Note: For Version 5.4 or later, you can enable inline normalization for certain traffic and disable it for other traffic. If you want to enable it for specific traffic, add a network analysis rule and set the traffic criteria and policy to the one that has inline normalization enabled. If you want to enable it globally, then set the default network analysis policy to the one that has inline normalization enabled.
Enable Inline Normalization in Versions 5.3 and Earlier
Complete these steps in order to enable inline normalization in an intrusion policy:
- Log in to the web UI of your FireSIGHT Management Center.
- Navigate to Policies > Intrusion > Intrusion Policies.
- Select an intrusion policy that you want to apply to your managed device.
- Click the pencil icon in order to begin the edit, and the Edit Policy page appears.
- Click Advanced Settings, and the Advanced Settings page appears.
- Locate the Inline Normalization option in the Transport/Network Layer Preprocessor area.
- Select the Enabled radio button in order to enable this feature:
Once the intrusion policy is configured for inline normalization, it must be added as the default action in the access control policy:
The access control policy must then be applied to the inspecting device.
You can configure the inline normalization preprocessor in order to normalize IPv4, IPv6, Internet Control Message Protocol Version 4 (ICMPv4), ICMPv6, and TCP traffic in any combination. The normalization of each protocol occurs automatically when that protocol normalization is enabled.

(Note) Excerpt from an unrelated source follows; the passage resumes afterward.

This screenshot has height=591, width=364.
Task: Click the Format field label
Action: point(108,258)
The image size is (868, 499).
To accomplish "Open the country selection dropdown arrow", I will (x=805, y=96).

Enable Post-ACK Inspection and Pre-ACK Inspection
After you enable the inline normalization preprocessor, you can edit the settings in order to enable the Normalize TCP Payload option. This option in the inline normalization preprocessor switches between two different modes of inspection:
- Post Acknowledgement (Post-ACK)
- Pre Acknowledgement (Pre-ACK)
Understand Post-ACK Inspection (Normalize TCP/Normalize TCP Payload Disabled)
In Post-ACK inspection, the packet stream reassembly, flush (hand off to the rest of the inspection process), and detection in Snort occurs after the acknowledgement (ACK) from the victim for the packet that completes the attack is received by the Intrusion Prevention System (IPS). Before the stream flush occurs, the offending packet has already reached the victim. Therefore, the alert/drop occurs after the offending packet has reached the victim. This action occurs when the ACK from the victim for the offending packet reaches the IPS.
Understand Pre-ACK Inspection (Normalize TCP/Normalize TCP Payload Enabled)
This feature normalizes traffic immediately after packet decoding and before any other Snort function is processed in order to minimize TCP evasion efforts. This ensures that the packets reaching the IPS are the same as those that are passed on to the victim. Snort drops the traffic on the packet that completes the attack before the attack reaches its victim.
When you enable Normalize TCP, the traffic that matches these conditions is also dropped:
- Retransmitted copies of previously dropped packets
- Traffic that attempts to continue a previously dropped session
- Traffic that matches any of these TCP stream preprocessor rules:
- 129:1
- 129:3
- 129:4
- 129:6
- 129:8
- 129:11
- 129:14 through 129:19
Note: In order to enable the alerts for the TCP stream rules that are dropped by the normalization preprocessor, you must enable the Stateful Inspection Anomalies feature in the TCP stream configuration.